O encontro começou às 16H30 locais (5H30 de Brasília), informou a imprensa estatal chinesa, no segundo e último dia da visita, a primeira a Pequim de um chefe da diplomacia dos Estados Unidos desde 2018.
No início da reunião, Xi declarou a Blinken esperar que a viagem represente uma "contribuição positiva" para as relações entre Pequim e Washington, informou a imprensa estatal chinesa.
"As interações entre Estados devem sempre ser baseadas no respeito mútuo e na sinceridade. Espero que o secretário Blinken, por meio desta visita, possa dar uma contribuição positiva para estabilizar as relações China-Estados Unidos", declarou Xi, de acordo com o canal de televisão estatal CGTN.

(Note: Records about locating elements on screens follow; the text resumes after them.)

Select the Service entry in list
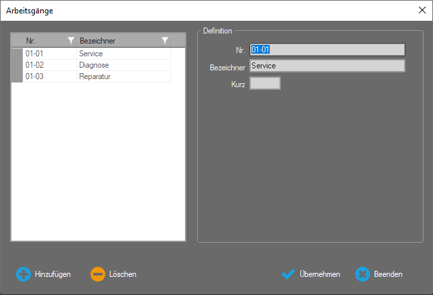433x295 pixels. pos(123,54)
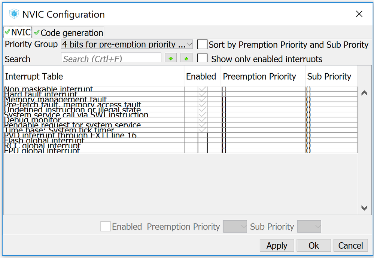This screenshot has height=258, width=374.
Task: Click the search up arrow icon
Action: [186, 59]
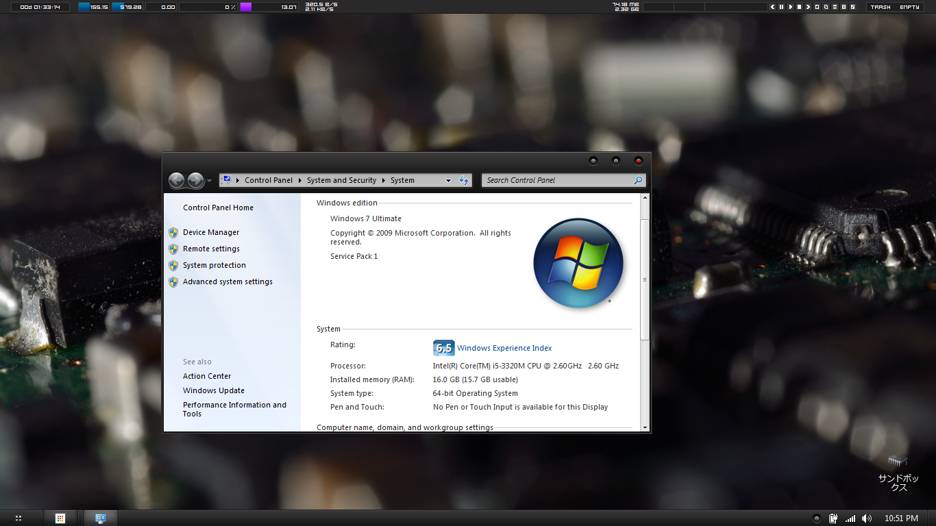The width and height of the screenshot is (936, 526).
Task: Click the vertical scrollbar down arrow
Action: click(x=644, y=427)
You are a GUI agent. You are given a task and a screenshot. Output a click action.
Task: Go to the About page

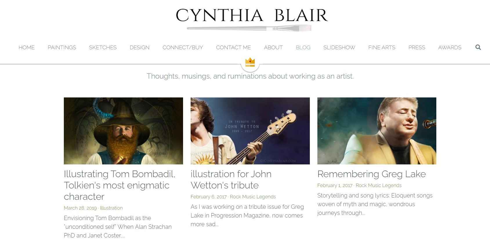tap(273, 48)
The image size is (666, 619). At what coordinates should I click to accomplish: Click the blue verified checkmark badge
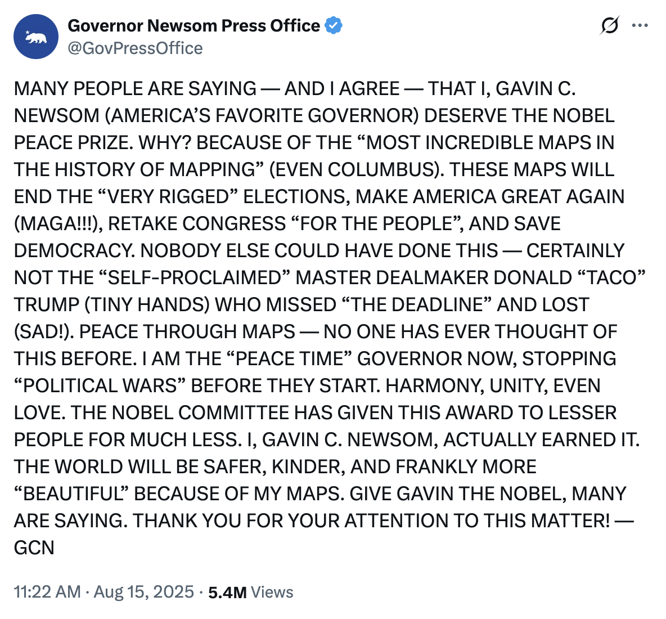[x=334, y=26]
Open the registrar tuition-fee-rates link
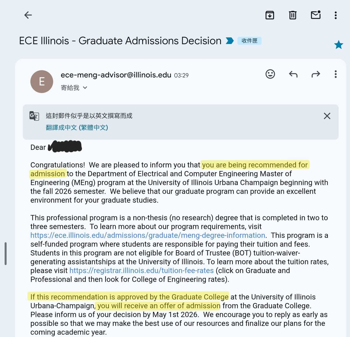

Vários temas dividem as duas potências, como o apoio de Washington à ilha autônoma de Taiwan, que Pequim considera parte do país, a rivalidade no setor de tecnologia, as reivindicações territoriais da potência asiática no Mar da China Meridional ou o tratamento dos uigures, uma minoria muçulmana do noroeste da China.
Antes da reunião com Xi, Blinken se encontrou com o chefe da diplomacia chinesa, Wang Yi, que afirmou que a viagem "acontece em um momento crítico nas relações China-Estados Unidos", segundo o canal estatal CCTV.
"É necessário escolher entre o diálogo e o confronto, a cooperação ou o conflito", declarou Wang, que estimulou a retomada de um caminho "saudável" na relação bilateral e o "trabalho conjunto" para que China e Estados Unidos tenham uma boa relação.
- Firmeza sobre Taiwan -
Wang Yi aproveitou a oportunidade para reafirmar a posição de seu país a respeito de Taiwan.
Nos últimos meses, os contatos entre Washington e as autoridades taiwanesas, procedentes de um partido independentista, irritaram Pequim, que respondeu com exercícios militares de grande envergadura ao redor da ilha de governo democrático.
O governo comunista chinês considera Taiwan uma ilha rebelde, que não conseguiu reunificar com o restante de seu território desde o fim da guerra civil chinesa em 1949.
"A manutenção da unidade nacional permanece no núcleo dos interesses fundamentais da China e, nesta questão, a China não tem margem para transigir ou ceder", enfatizou Wang.
O secretário de Estado americano foi recebido no domingo pelo ministro chinês das Relações Exteriores, Qin Gang, que na hierarquia do governo chinês está abaixo de Wang Yi.
O encontro durou sete horas e meia, mais do que o tempo inicialmente previsto, e as duas partes concordaram em manter as linhas de comunicação abertas para evitar futuros conflitos.
- Evitar conflitos -
Os dois países informaram que Qin aceitou um convite para visitar Washington em breve.
As conversas de domingo foram "sinceras, substantivas e construtivas", afirmou o porta-voz do Departamento de Estado, Matthew Miller.
Blinken destacou "a importância da diplomacia e de manter abertos os canais de comunicação sobre todos os temas para reduzir o risco de percepções e os erros de cálculo", acrescentou Miller.
A portas fechadas, Qin disse a Blinken que as relações entre Estados Unidos e China "estão no ponto mais baixo desde que as relações diplomáticas foram estabelecidas" em 1979, de acordo com a CCTV.
"Isto não está de acordo com os interesses fundamentais dos dois povos, nem atende às expectativas comuns da comunidade internacional", acrescentou Qin.
A visita de Antony Blinken é a primeira de um secretário de Estado americano à China desde a viagem, em outubro de 2018, de seu antecessor Mike Pompeo.